This project satisfies requirements as stated in the National Institute of Justice (NIJ) FY 2011 W.E.B. Du Bois Fellowship Program Solicitation. The purpose of this research is to examine the consequences of drug arrest on the likelihood of future drug offending and the strengths of bonds to key institutions of social control later in life. The research will also examine whether the consequences of a drug arrest vary by race. The War on Drugs, begun in the 1980's, popularized a set of policies and practices that dramatically increased the number of Americans arrested for drug crimes. These tactics have affected Americans of every race/ethnicity; however, minorities have been dramatically affected. Much thought has been given to developing explanations of these racial disparities, but relatively little empirical research tests these explanations. Likewise, very little research has examined the consequences of a drug arrest on the likelihood of future drug offending and the quality of bonds to institutions of social control (e.g., education, employment, marriage). Given the racial disparities in drug arrests and minorities' tenuous bonds to key institutions of social control, it becomes important to examine whether the consequences of a drug arrest varies by race. This research will examine these issues.

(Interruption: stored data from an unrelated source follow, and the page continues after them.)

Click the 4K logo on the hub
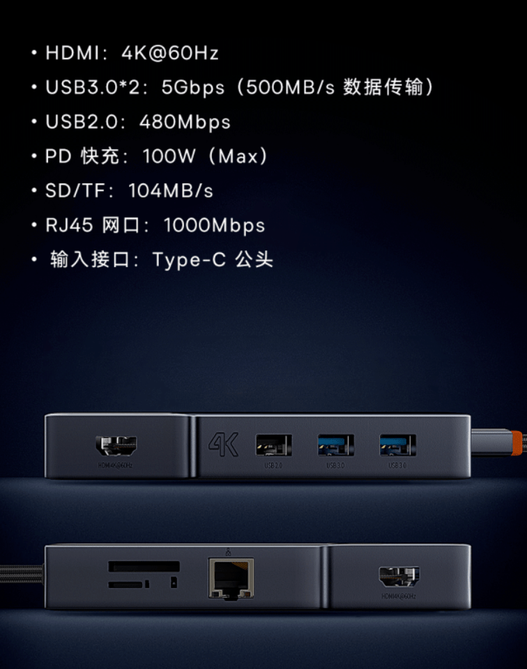This screenshot has height=669, width=527. tap(223, 444)
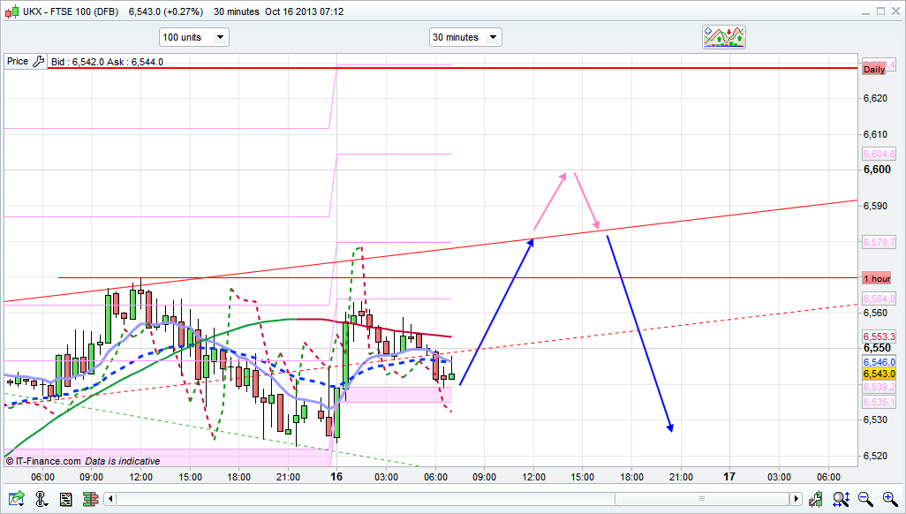The width and height of the screenshot is (906, 514).
Task: Click the candlestick icon in the title bar
Action: pyautogui.click(x=9, y=11)
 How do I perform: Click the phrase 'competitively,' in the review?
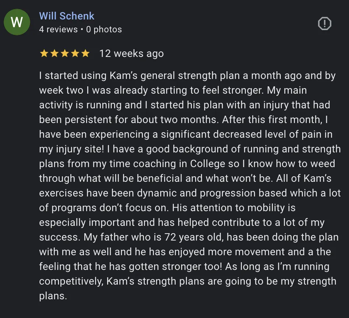71,281
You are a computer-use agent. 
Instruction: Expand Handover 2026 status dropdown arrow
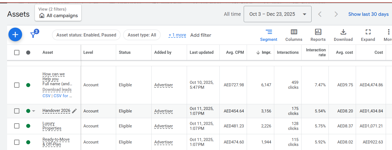click(34, 111)
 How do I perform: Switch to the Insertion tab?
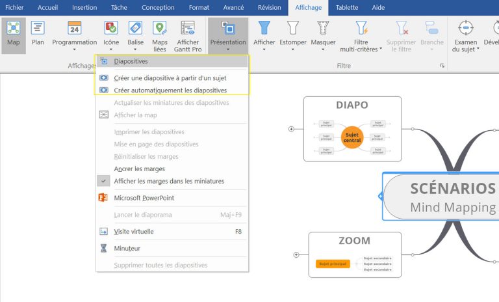(x=84, y=7)
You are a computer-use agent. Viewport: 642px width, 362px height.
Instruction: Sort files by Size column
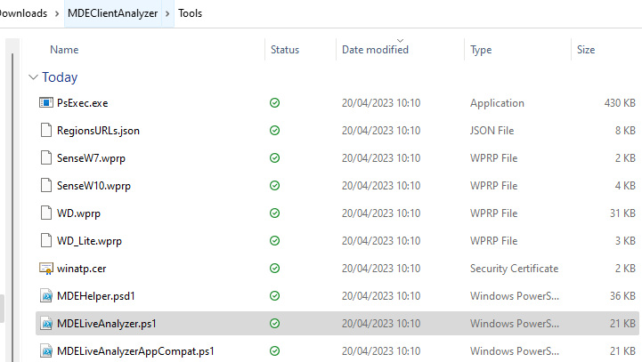586,50
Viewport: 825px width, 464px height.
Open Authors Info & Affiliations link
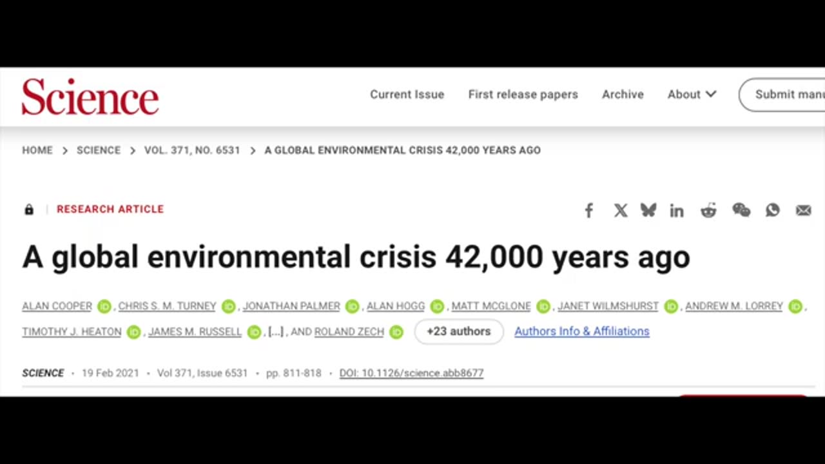point(581,331)
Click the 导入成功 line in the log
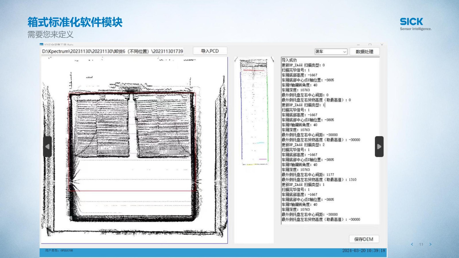 [289, 60]
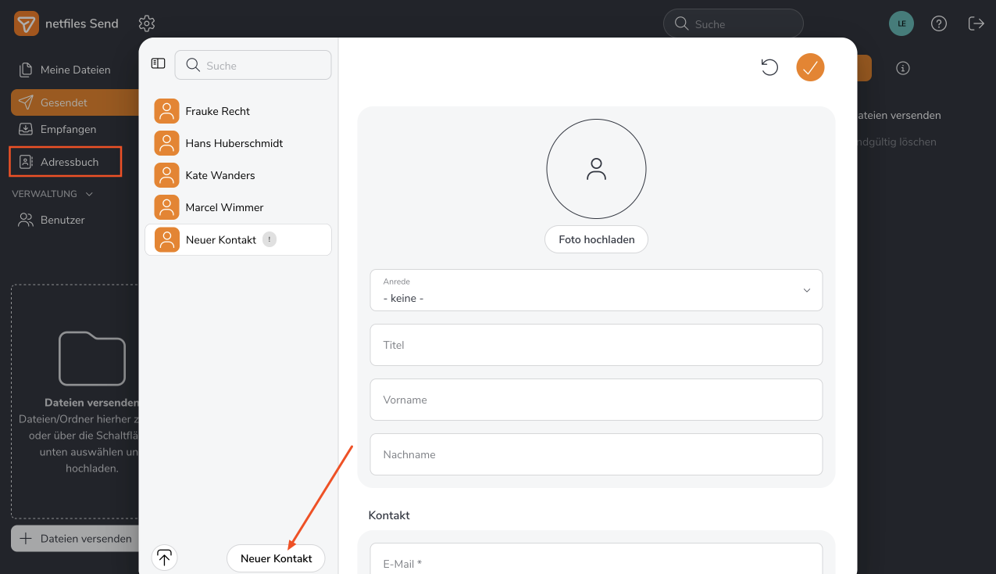Click the upload arrow import icon
Viewport: 996px width, 574px height.
164,558
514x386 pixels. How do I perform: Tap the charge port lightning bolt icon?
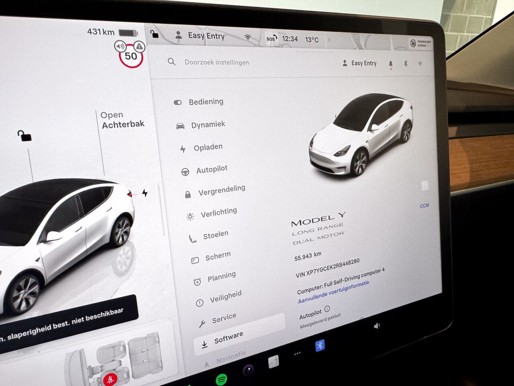(145, 193)
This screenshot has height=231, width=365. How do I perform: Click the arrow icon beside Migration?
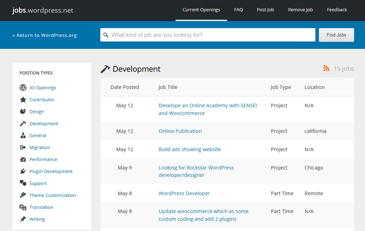[22, 147]
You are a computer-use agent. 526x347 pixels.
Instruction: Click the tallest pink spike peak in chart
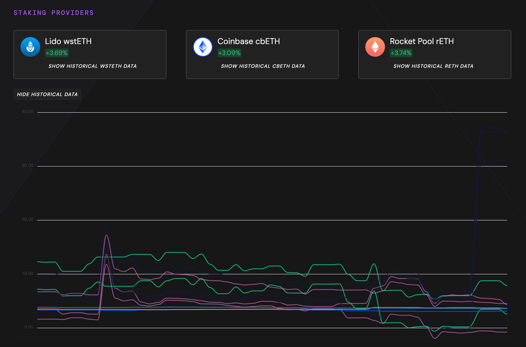click(x=107, y=236)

These questions will be examined using the National Longitudinal Survey of Youth (NLSY97) (1997-2008). It is a longitudinal data set interviewing a sample of 8,984 nationally representative youth living in the U.S. since 1997. There have been 12 waves of data collection for youth ages 12-28 years old. The data oversampled on African Americans and Hispanics (N=2,000) and includes self reported measures of involvement in drug distribution, drug use and other measures of criminal activity in each wave of the data collection. Key data measures that will be used in this study include arrest on a drug charge, total number of self reported drug offenses committed in each wave of data, school dropout, employment status at each wave and marriage status at each wave.

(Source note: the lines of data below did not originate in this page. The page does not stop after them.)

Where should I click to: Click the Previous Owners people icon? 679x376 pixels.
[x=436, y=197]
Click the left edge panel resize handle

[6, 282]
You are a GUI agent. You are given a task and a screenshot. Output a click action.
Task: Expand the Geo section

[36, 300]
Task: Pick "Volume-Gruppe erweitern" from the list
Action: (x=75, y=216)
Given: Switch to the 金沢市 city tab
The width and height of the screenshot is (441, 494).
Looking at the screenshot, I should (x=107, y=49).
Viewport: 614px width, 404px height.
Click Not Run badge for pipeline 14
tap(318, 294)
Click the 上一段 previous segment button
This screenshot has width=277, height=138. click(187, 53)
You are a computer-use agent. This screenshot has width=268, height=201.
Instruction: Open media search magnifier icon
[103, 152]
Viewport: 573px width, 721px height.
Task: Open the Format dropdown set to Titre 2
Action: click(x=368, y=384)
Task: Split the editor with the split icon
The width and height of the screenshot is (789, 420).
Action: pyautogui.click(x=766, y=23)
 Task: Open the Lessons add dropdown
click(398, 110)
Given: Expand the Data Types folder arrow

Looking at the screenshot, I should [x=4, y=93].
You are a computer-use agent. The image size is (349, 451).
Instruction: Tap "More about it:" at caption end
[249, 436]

This research will use several data analysis techniques. Stratified propensity score matching (by age) will be used to create two comparable groups of arrested drug offenders and non-arrested drug offenders. Race, gender, ethnicity (Hispanic vs. non-Hispanic), a peer delinquency scale, gang membership at wave 1, number of non-drug crimes committed at wave 1 and 2, the number of 'hard' drugs used by wave 2, number of drug sales, number of cigarette smoking days in the past 30 days and whether or not the respondent reported using marijuana before wave 1 will all be used to predict the log-odds of a drug arrest. Logit models will be used to analyze the impact of race and prior drug offending on subsequent drug arrests. These data combined with the use of generalized hierarchical linear models (HGLM) allow for the assessment of within-individual change (e.g., the effect of drug sanctions on future offending) and between individual differences in change (e.g., race differences in future offending). The researcher will provide to NIJ an electronic copy of the data set(s) created to conduct the above data analysis.

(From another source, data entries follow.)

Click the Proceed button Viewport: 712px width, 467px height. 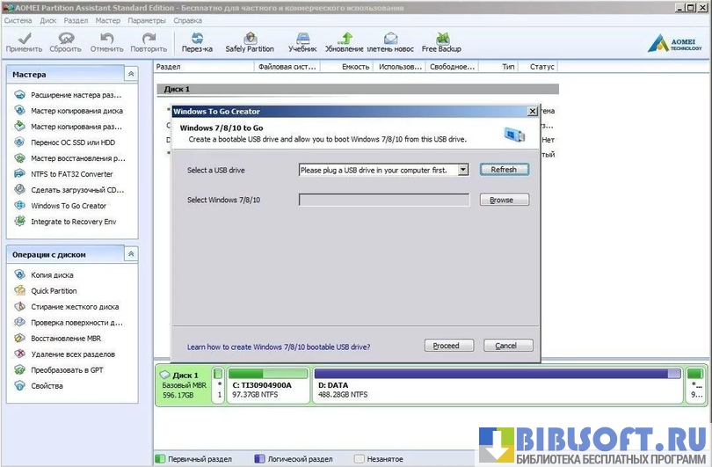pyautogui.click(x=448, y=346)
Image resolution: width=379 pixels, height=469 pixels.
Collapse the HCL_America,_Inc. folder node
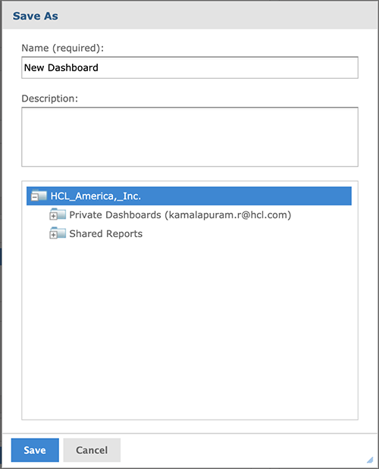point(35,197)
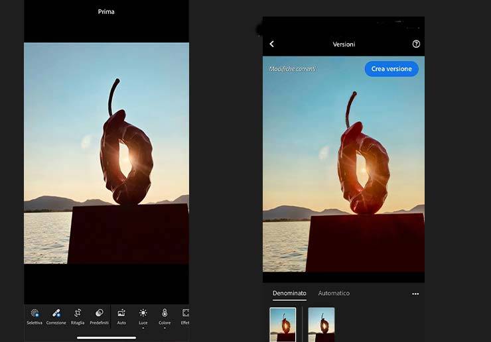
Task: Click the help question mark icon
Action: pos(416,44)
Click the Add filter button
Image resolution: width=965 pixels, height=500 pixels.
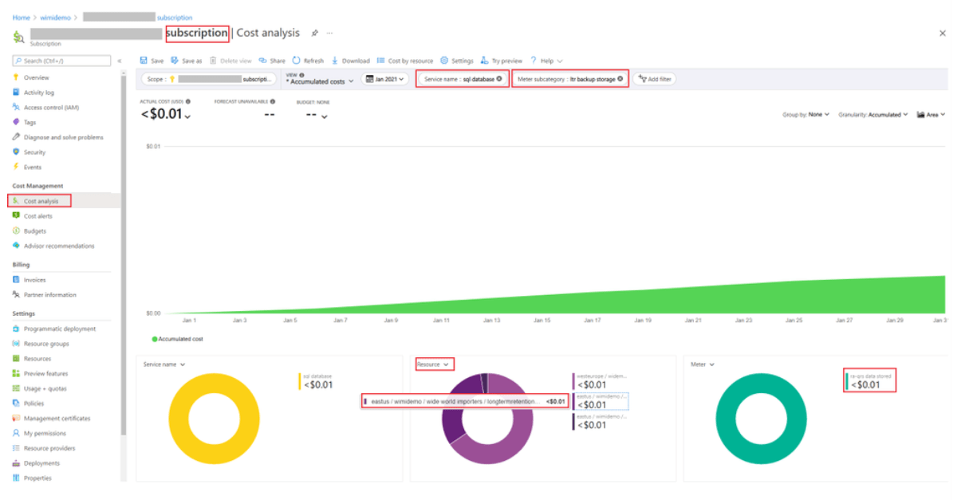653,79
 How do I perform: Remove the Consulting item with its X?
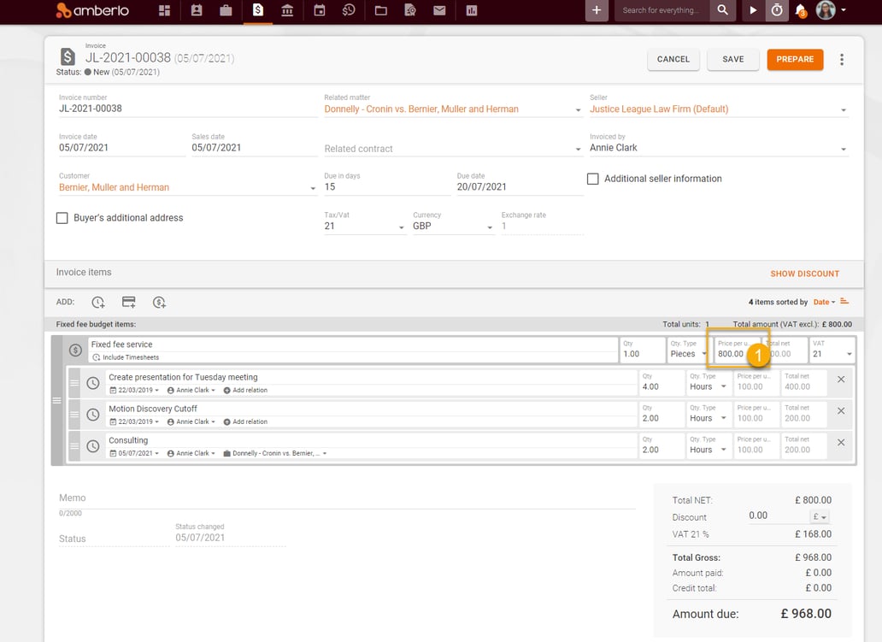841,442
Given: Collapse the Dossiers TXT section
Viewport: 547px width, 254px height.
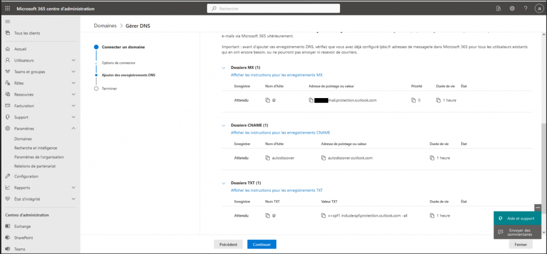Looking at the screenshot, I should click(224, 183).
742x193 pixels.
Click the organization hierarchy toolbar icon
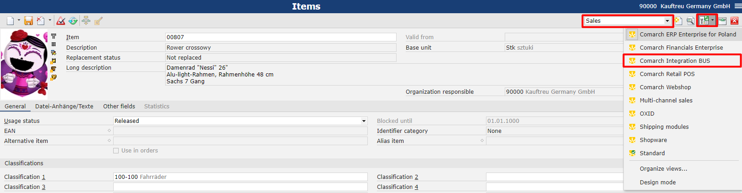tap(86, 21)
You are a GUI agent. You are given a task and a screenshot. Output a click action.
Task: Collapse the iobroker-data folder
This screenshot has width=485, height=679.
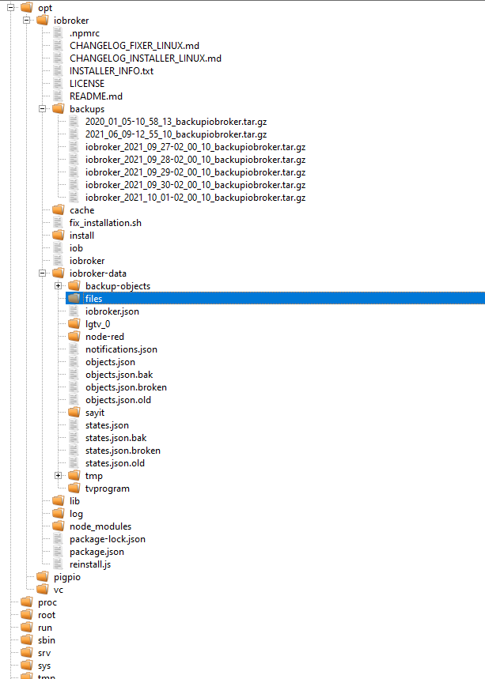click(43, 273)
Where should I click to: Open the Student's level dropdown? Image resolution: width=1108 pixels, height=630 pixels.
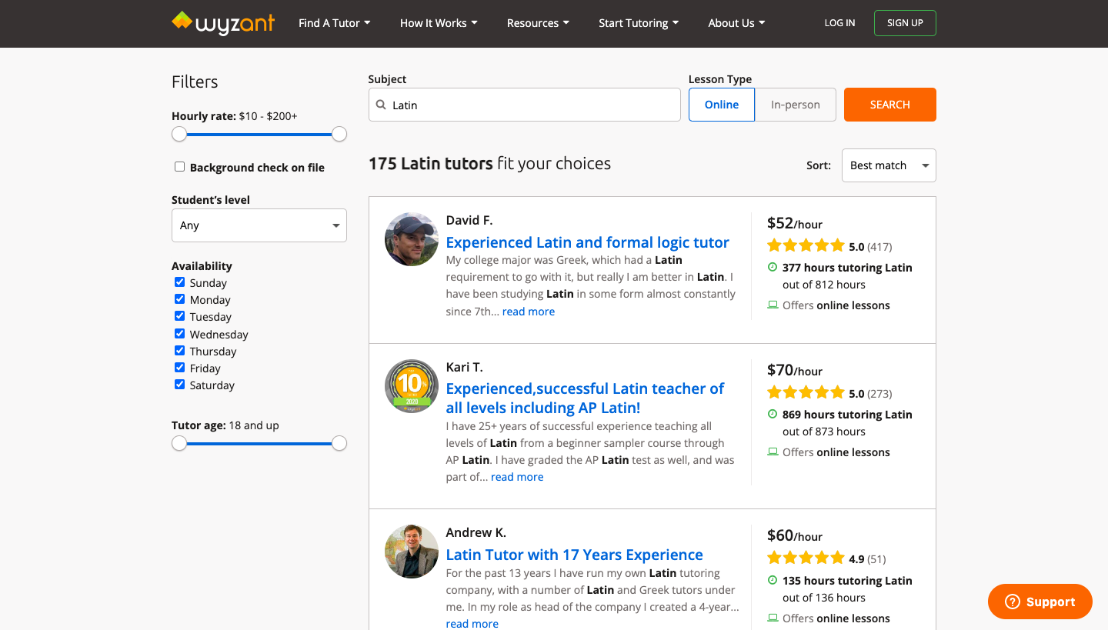tap(259, 225)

This research has important implications for drug control policy, public discourse on race/ethnicity and crime, and criminological theory. This research will address the policy importance of drug offending, both as a social problem and a burden on law enforcement and the criminal justice system. This research can speak to the importance of collateral consequences of drug arrests with respect to employment, education, and marriage.